28 April 2009 | ccthemovieman-1
9
| Nicely Done; Would Like To See A DVD Of It
I enjoyed this early 1950s crime/drama and appreciate the nice job TCM did in restoring the print. The transfer looked outstanding; sharp with excellent contrast. The movie features some fine photography and lighting.

This was one of those semi-documentaries popular among crime stories in the late '40s/early '50s. It usually plugged one of the U.S. law enforcement agencies. Here, it was the FBI and we followed a couple of agents as they tried to tie in several cases in the Los Angeles area. Sometimes these movies were labeled "crime dramas" and sometimes "film noirs." This movie contains a lot of both elements.

Along the way, we see a lot of familiar faces, especially if you grew up watching a lot of television in the '50s and '60s. You may not know all the names, but you'll know the faces.

Names you probably know, however, are Broderick Crawford, Ruth Roman and Martha Hyer. There are three of the half-dozen or so actor who all play a significant part of this story.

Crawford is an FBI agent and lower-key one than you might expect. He's not the gruff lawman of "Highway Patrol" or the loudmouth politician of "All The King's Men." Here, he's gentle with people all the while being an effective FBI guy.
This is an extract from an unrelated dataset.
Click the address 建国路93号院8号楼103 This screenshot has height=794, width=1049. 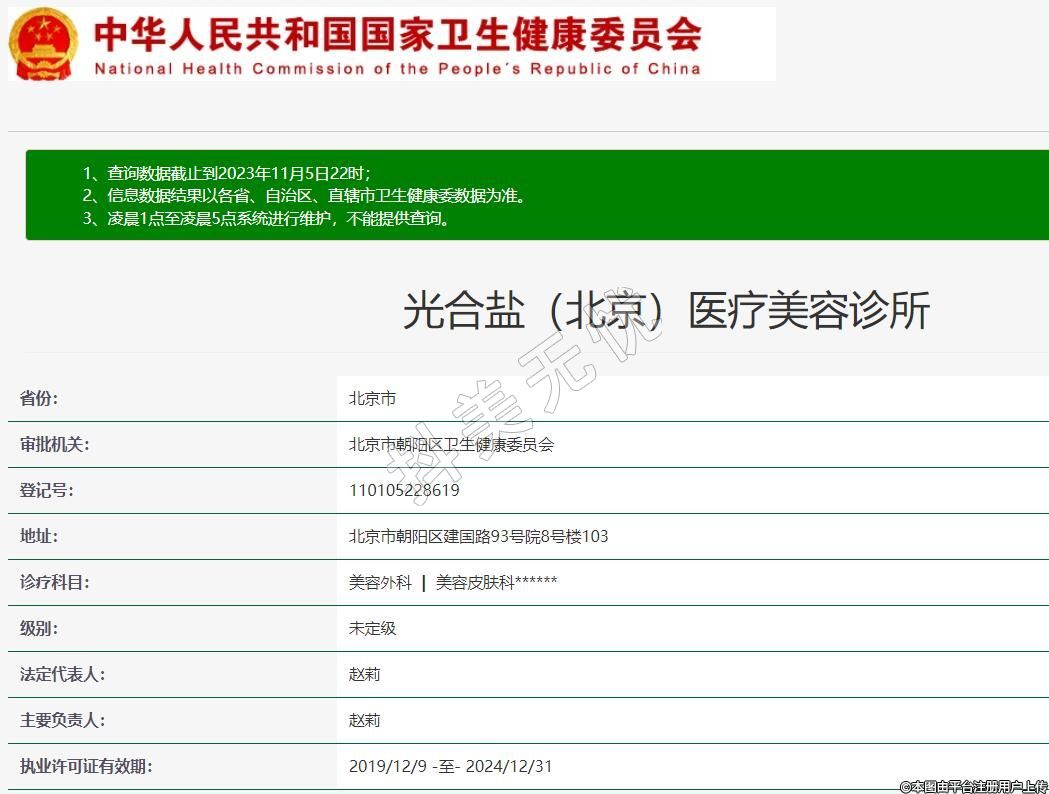click(478, 536)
Ruth Roman, as "Kate Martel." plays one of several key female roles, as either crime victim or gangster-girlfriend. Ruth plays a role similar to one Lee Remick played in about 10 years later in a film called "Experiment In Terror." Marilyn Monroe-wannabe Martha Hyer is a hoot as a sexy blonde playing a thug's girlfriend, or should I say "moll." She has some great lines, calling the cops "you dirty crumbs" and the like. Her character is pure film noir.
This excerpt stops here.